Compressing pi
This is my old site that I'm keeping up for historical purposes and is no longer updated. You probably want to see my new site.
June 10, 2004
Compressing pi
Linux at 05:59:47 PM MT (link) | Apparently, the universe's most delicious transcendental doesn't make a good compression test. I forgot where, but I had downloaded 1 billion digits of pi off the Internet. They were separated into 1 million digits segments in 1 thousand text files. I was thinking of a good way to test the compression of several different compression programs, mostly just to see if rzip was really as good as I thought, and compressing pi seemed like the perfect test candidate.
And in the end, they all compressed pi down to the same size.

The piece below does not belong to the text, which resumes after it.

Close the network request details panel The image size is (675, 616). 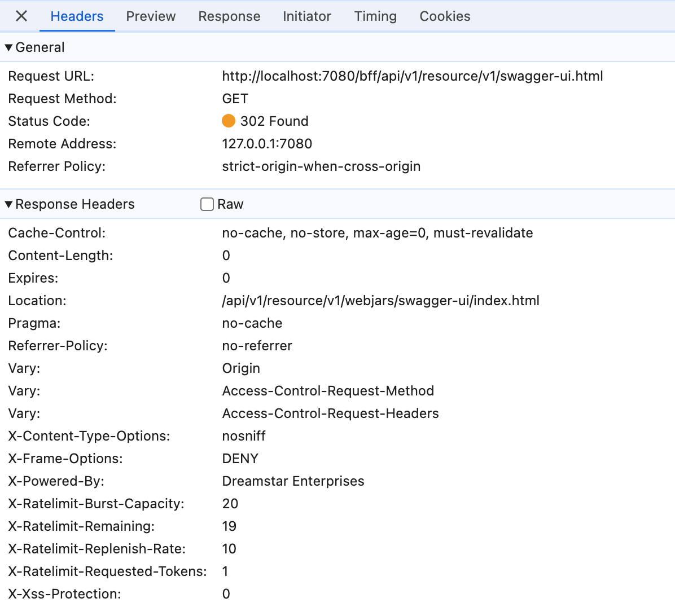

It's indicative of pi having few repeating patterns (doh, I knew that) that could be detected by any of today's compression algorithms.
So, onto the tests. I took all the text files containing the pi digits and put them all into one file using tar (pi.tar shown below). I used gzip, bzip2, rzip, 7-zip, and rar (just to have a popular proprietary solution in the mix). Results (in KiB if it isn't obvious):
- pi.tar: 987012
- pi.7z: 438332
- pi.rar: 434792
- pi.tar.bz2: 434012
- pi.tar.gz: 470208
- pi.tar.rz: 433976
So, basically, all compressed pi.tar down to the same size, approx 430 MiB. I suppose it's comforting that rzip did have the smallest filesize, though it isn't anything of consequence.
I used several different machines to carry out the compression. The 7-zip and rar was created on Microsoft Windows XP (on an Athlon 3000+), while the rest were done on Linux machines. An Athlon 2200+ for the rzip, and a Athlon 1.3 GHz for the gzip and bzip2. Though I don't have any numbers and considering the speed of the machines, it seemed as gzip was the fastest, followed by bzip2, rzip, and 7-zip (I can't place rar). 7-zip definitely did take the longest, I had started it first on the fastest machine I had and it was the last to finish.
So, what was the point of this? Absolutely nothing!